Fashion has a weird thing about lesbians

LESBIAN CHIC: Fashion mags often turn sexuality into a 'trend'. Here are Rihanna and Kate Moss on the cover of V.
LESBIAN CHIC: Fashion mags often turn sexuality into a 'trend'. Here are Rihanna and Kate Moss on the cover of V.

Want girl-on-girl action featuring extremely hot babes? Treat your eyes to the latest issue of Vogue, Harper's or any other glossy monthly for that matter.

Their pages are filled with supremely attractive models and celebrities - marketed toward females, by females. And yet the idea of women finding these images sexually appealing is treated as something peculiar within the fashion industry.

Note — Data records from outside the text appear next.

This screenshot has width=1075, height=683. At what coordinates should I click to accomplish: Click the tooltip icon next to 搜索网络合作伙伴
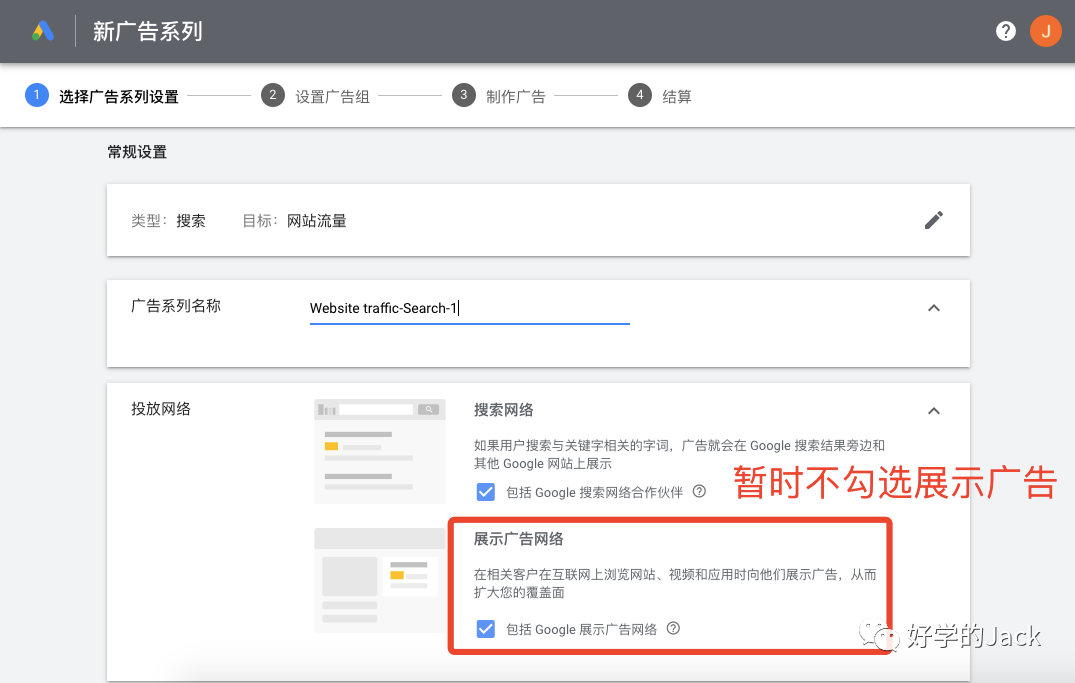click(699, 491)
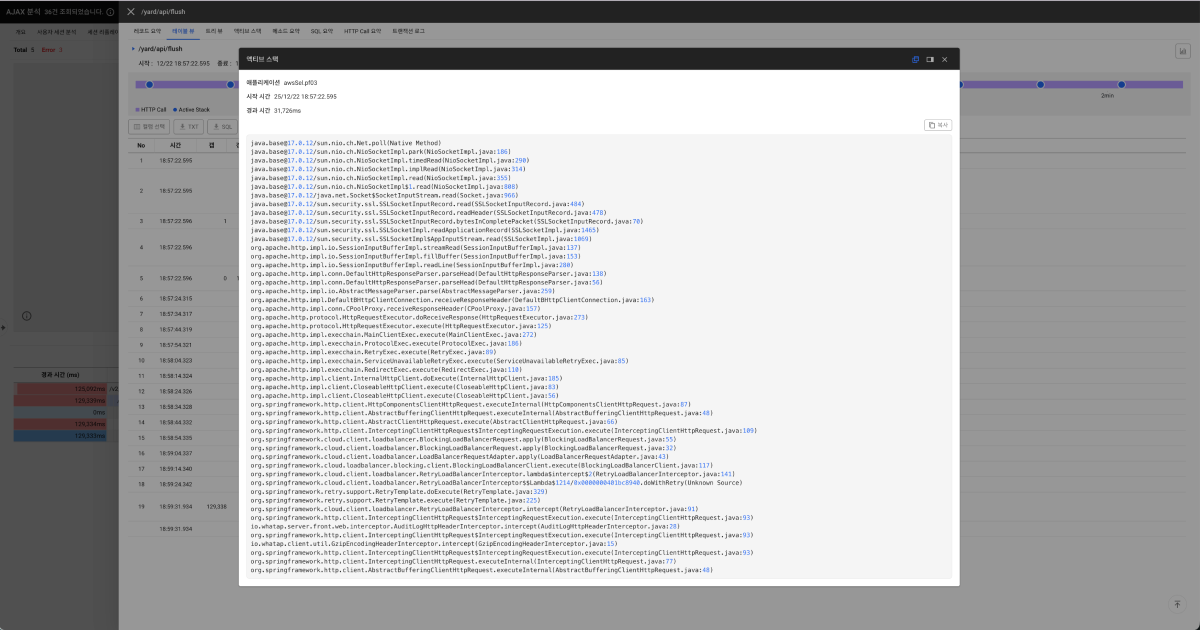Close the /yard/api/flush detail panel
Screen dimensions: 1200x630
point(131,11)
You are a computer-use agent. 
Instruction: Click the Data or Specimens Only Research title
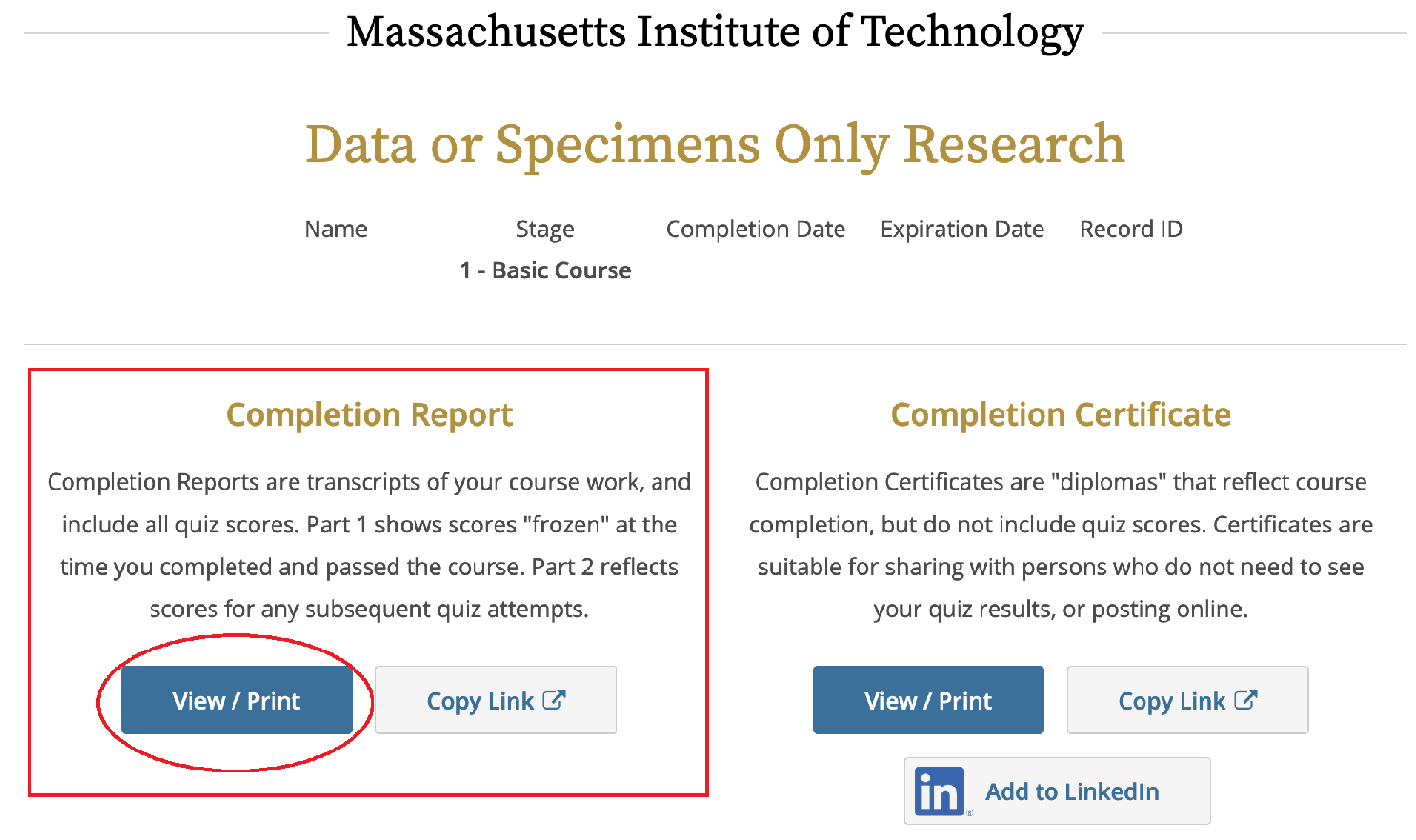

Consider this context when you look at the term 'girl crush'. The ubiquitous phrase is tossed around with relative abandon, has become interchangeable with 'style icon' and is attached to everyone from Alexa Chung to Jane Birkin and Kate Moss. 

As openly gay fashion writer and blogger Nicolette Mason points out, 'girl crush' denotes an appreciation for the female, while distancing its user from any authentic attraction they may have for her. "The bottom line being that you don't want to be mistaken as actually being interested in that person," she says.

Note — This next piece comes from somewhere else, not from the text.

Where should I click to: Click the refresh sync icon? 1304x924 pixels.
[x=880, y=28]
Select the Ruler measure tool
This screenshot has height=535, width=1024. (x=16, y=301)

Could 'girl crush', as Fashionista posits, be in fact be the fashion-language equivalent of frat-boy favourite 'no homo'? After all, they're both used as a barrier against homosexual subtext.

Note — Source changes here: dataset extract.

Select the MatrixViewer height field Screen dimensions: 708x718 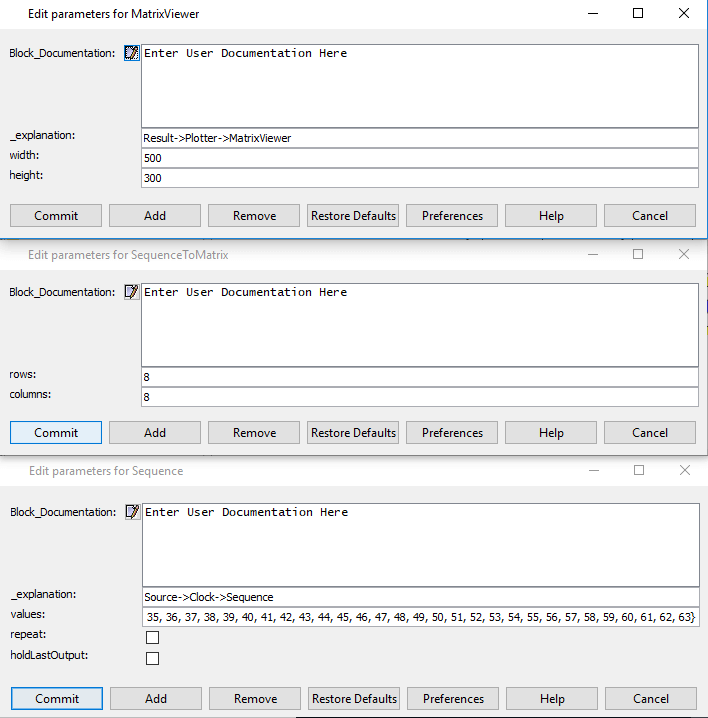(419, 178)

As Callie Beusman examines in Jezebel, the logic of 'girl crush' is nothing knew. Fashion has always encouraged women to "consume other women's bodies in assessing their desirability", using sexually charged situations as a means of being 'provocative'. And ultimately, it all comes back to the male gaze. 

Though fashion magazines aren't aimed at heterosexual males, they're still framed with their sexual gratification in mind. You just have to look at this shoot, featuring straight girls Rihanna and Kate Moss ­getting hot, heavy and handsy in V Magazine, or this Purple spread by "Uncle Terry", Terry Richardson, and one thing's apparent: the women aren't looking at each other, rather, their focus is on the camera. Sexuality becomes performative, rather than an expression of something authentic.

We've seen this kind of reductionism in other areas of fashion media. Think of the fetishising term 'lesbian chic', used in demeaning articles such as's 'Is lesbian chic here to stay?' 

The thing is, sexuality is not an accessory, and it isn't a hot spring trend to be used to assert the 'edginess' of the editor or photographer. You don't flit in and out of same-sex attraction as you would colour-blocking and double denim. Women don't want to bang each other purely for the pleasure of onlooking dudes.

Like Hollywood, the fashion industry continues to peddle a very narrow definition of lesbianism. As feminist philosopher Susan Bordo says, 'lesbian chic' is only used to describe a certain kind of lesbian acceptable to mainstream culture - "slim and elegant or butch in just the right androgynous way." There are very few high-profile women in the fashion community who identify themselves as gay. And those who are accepted ­- J.Crew creative director Jenna Lyons, for example - are still in fitting within the tall, white and thin standard of beauty.

As much as the fashion industry likes to obsess over attractive women and capture them in eroticised contexts, it completely fails to explore, engage and take seriously their sexuality. Gay stereotypes remain - and pseudo-acceptance in the form of 'lesbian chic' and the preclusive term 'girl crush' is doing nothing to change that.